USA: Parenting advice YouTuber sentenced to four years in prison for child abuse

A Utah mother who became a YouTube influencer thanks to her tough parenting advice has been sentenced to at least four years in prison for child sexual abuse.

Ruby Franke, 42, tearfully apologized in court when she learned her fate. She had previously pleaded guilty to starving and abusing her children.

She appeared in court along with her former business partner Jodi Hildebrandt, 54, who received the same sentence.

The judge sentenced her to four prison terms each ranging from her one year to her fifteen years.

The sentences are consecutive and are the maximum for each charge under Utah law. How much time each will ultimately serve will be determined by the state parole board.
Franke has 30 days to appeal this decision.

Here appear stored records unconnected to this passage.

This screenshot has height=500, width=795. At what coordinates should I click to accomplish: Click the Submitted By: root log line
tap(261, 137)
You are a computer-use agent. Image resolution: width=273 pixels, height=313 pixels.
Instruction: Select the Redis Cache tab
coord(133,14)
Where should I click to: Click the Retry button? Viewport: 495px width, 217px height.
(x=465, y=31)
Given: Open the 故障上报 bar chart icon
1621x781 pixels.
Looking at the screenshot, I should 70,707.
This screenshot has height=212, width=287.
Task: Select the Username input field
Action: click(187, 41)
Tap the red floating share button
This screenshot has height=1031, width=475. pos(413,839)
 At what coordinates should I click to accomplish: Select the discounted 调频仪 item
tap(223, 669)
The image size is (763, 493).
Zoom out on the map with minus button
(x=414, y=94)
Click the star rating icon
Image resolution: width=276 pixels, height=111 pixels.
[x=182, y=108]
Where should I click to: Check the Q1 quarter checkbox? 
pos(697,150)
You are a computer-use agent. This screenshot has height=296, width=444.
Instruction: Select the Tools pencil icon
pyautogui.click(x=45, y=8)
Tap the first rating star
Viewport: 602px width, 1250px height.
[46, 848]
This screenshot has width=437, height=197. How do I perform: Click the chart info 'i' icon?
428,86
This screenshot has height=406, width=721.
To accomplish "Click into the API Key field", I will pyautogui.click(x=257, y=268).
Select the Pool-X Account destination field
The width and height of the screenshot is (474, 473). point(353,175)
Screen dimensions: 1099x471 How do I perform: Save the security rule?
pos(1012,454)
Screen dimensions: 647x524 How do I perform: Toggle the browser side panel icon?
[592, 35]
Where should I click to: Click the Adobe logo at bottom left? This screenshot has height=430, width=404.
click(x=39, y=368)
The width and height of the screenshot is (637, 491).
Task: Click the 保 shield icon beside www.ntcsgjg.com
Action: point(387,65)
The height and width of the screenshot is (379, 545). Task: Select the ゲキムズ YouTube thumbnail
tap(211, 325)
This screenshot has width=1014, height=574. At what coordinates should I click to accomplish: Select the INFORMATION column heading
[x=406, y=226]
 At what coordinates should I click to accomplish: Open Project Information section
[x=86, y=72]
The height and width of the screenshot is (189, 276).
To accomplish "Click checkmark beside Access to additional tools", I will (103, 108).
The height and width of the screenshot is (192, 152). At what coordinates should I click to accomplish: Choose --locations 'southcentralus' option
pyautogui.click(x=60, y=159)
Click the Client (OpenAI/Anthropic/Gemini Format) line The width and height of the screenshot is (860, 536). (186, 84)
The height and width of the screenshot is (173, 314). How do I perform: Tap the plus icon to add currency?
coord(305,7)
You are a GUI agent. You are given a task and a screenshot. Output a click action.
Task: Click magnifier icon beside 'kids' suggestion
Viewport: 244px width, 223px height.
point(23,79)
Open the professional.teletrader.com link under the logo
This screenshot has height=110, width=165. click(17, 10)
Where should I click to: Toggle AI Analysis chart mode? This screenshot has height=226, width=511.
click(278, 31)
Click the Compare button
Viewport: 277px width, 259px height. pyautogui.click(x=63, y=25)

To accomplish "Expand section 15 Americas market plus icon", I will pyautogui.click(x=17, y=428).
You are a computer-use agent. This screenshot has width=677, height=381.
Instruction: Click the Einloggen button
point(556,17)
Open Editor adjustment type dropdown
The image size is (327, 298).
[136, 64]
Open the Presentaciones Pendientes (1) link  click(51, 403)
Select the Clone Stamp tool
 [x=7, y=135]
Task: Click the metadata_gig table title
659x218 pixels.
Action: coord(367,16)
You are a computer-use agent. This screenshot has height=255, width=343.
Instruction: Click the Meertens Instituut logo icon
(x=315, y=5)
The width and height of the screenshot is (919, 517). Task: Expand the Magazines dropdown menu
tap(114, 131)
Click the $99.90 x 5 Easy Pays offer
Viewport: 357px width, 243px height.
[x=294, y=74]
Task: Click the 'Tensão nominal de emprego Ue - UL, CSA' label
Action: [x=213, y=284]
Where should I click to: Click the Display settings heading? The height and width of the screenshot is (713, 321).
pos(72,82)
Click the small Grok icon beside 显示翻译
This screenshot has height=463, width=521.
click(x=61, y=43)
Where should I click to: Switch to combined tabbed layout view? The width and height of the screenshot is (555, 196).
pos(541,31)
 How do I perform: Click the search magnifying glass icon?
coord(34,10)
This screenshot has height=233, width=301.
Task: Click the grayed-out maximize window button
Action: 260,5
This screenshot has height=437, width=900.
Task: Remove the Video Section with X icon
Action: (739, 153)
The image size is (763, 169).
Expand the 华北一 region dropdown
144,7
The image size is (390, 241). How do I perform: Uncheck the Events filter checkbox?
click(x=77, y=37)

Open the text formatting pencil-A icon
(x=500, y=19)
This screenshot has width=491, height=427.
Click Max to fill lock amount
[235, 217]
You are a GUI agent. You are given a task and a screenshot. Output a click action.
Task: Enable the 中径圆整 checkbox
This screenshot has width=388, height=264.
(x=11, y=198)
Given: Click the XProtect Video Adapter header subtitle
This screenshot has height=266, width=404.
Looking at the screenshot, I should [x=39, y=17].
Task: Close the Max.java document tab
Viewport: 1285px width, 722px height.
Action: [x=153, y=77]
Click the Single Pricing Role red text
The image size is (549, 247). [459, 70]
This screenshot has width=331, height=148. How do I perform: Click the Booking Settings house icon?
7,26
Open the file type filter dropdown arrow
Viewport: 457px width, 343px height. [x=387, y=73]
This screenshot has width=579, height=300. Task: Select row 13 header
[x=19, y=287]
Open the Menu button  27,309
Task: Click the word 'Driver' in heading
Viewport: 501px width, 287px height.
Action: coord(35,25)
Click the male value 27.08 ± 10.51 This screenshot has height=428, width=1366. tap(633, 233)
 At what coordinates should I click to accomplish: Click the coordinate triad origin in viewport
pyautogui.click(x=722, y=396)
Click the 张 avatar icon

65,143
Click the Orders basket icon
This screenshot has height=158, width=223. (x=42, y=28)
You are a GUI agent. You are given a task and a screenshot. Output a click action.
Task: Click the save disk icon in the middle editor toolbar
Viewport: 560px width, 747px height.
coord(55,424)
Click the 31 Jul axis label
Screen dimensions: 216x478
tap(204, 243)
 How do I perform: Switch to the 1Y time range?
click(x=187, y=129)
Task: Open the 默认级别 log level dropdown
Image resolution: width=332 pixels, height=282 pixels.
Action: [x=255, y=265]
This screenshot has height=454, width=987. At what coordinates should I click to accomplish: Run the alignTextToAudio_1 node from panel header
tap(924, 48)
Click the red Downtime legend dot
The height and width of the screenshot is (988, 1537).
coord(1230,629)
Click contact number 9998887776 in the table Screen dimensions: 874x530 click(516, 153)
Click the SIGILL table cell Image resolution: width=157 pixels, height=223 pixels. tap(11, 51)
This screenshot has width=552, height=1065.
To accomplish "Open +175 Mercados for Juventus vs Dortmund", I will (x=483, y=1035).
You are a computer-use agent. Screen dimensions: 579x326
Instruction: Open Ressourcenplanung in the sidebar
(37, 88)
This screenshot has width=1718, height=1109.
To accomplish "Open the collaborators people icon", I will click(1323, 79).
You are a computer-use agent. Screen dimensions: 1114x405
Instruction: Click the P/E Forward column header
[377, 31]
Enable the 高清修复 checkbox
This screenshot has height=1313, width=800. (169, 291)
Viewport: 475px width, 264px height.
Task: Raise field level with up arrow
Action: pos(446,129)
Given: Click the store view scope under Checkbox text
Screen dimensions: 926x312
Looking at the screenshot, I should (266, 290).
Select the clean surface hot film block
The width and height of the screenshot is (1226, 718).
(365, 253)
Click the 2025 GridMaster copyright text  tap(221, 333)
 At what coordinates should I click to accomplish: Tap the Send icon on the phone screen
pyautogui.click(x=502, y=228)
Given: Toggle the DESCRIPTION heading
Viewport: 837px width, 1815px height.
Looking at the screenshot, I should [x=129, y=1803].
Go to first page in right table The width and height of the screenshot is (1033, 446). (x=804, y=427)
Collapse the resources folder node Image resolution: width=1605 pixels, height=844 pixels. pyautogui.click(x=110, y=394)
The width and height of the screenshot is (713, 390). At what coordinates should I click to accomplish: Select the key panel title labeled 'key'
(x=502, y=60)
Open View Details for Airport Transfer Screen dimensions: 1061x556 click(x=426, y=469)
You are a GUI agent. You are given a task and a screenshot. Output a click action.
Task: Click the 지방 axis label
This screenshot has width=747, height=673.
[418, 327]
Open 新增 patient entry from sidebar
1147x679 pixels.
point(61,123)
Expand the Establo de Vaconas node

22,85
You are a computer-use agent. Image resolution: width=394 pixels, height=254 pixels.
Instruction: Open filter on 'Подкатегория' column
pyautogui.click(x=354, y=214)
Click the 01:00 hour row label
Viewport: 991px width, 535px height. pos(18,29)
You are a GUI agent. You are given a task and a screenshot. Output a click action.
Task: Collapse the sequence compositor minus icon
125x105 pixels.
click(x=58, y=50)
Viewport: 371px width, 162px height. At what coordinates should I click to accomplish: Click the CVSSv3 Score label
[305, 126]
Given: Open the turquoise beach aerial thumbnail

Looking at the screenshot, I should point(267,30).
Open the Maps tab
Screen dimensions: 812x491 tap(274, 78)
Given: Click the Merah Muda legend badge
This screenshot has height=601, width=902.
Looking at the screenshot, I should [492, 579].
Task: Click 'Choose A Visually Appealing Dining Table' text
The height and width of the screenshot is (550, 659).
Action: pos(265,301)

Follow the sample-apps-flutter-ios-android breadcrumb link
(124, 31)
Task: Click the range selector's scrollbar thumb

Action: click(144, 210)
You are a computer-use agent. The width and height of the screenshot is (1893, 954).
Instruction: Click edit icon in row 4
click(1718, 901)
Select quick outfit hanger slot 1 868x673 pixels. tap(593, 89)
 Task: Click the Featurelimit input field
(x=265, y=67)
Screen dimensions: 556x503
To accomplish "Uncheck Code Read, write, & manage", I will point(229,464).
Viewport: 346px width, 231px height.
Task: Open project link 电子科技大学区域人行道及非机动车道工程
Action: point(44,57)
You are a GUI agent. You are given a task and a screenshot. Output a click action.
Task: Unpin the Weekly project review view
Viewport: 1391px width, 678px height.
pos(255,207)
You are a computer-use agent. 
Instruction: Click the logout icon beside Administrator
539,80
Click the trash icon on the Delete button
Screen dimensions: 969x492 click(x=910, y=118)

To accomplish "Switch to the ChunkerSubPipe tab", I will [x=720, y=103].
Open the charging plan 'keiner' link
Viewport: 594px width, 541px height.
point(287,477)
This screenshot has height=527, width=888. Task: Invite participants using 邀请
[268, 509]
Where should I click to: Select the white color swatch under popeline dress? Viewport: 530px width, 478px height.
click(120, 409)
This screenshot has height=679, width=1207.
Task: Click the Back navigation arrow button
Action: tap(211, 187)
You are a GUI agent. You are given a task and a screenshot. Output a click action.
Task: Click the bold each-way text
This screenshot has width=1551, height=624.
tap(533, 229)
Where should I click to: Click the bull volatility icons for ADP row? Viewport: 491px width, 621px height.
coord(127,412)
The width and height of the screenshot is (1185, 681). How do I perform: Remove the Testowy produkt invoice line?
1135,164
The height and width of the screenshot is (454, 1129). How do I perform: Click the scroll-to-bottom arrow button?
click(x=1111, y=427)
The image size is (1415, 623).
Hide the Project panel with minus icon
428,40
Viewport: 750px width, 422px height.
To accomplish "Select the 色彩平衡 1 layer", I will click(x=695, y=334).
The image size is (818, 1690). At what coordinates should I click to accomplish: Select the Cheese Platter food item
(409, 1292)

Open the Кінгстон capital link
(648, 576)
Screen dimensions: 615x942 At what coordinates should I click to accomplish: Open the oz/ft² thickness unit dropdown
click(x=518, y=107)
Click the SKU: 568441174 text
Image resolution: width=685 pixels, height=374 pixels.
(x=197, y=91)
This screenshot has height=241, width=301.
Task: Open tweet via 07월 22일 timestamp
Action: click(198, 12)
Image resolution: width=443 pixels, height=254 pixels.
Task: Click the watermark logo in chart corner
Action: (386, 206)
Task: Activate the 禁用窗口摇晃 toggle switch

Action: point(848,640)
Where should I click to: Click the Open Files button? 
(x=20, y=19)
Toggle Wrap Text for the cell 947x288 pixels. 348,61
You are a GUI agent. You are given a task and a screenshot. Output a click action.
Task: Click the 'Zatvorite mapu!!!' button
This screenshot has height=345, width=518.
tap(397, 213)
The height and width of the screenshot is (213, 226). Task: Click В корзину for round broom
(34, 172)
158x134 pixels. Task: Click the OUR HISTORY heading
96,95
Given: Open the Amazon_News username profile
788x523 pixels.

Utah prosecutor Eric Clark said in court that two of Franke’s children then ages 9 and 11, were living in “concentration camp-like conditions” and were a serious threat to the community.

He said it was a threat.”The children were regularly denied food, water, a bed to sleep in, and virtually any form of entertainment,” Clark said.


After the verdict, Franke burst into tears in the courtroom. She apologized to her children, saying,

I was so disoriented that I believed dark was light and right was wrong.”

“I was led to believe that this world was an evil place, filled with cops who control, hospitals that injure, government agencies that brainwash, church leaders who lie and lust, husbands who refuse to protect and children who need abuse,” she said.

The two women were arrested in August 2023 after Franke’s malnourished 12-year-old son crawled out the window of Hildebrandt’s home in Ivins, Utah.

Police said the boy then ran to a neighbour’s house and asked for food and water. Police records say the man was tied up with rope and suffered cuts.

The arrest ended a long and controversial career on YouTube. Franke has amassed more than 2 million subscribers on Channel 8 Passengers, which he launched in 2015.

It was a boom time for parenting video bloggers, and she told local news outlets that filming with her family helped her “live in the moment.”Their videos showed typical suburban Mormon families homeschooling, cooking, eating, and chatting together.

But in 2020, fans became suspicious after one of her sons said he was forced to sleep on a bean bag for seven months.

YouTube viewers combed through Franke’s archives and found other disturbing and disturbing stories Franke used, including withholding food, threatening to decapitate stuffed animals, and “cancelling” Christmas as punishment.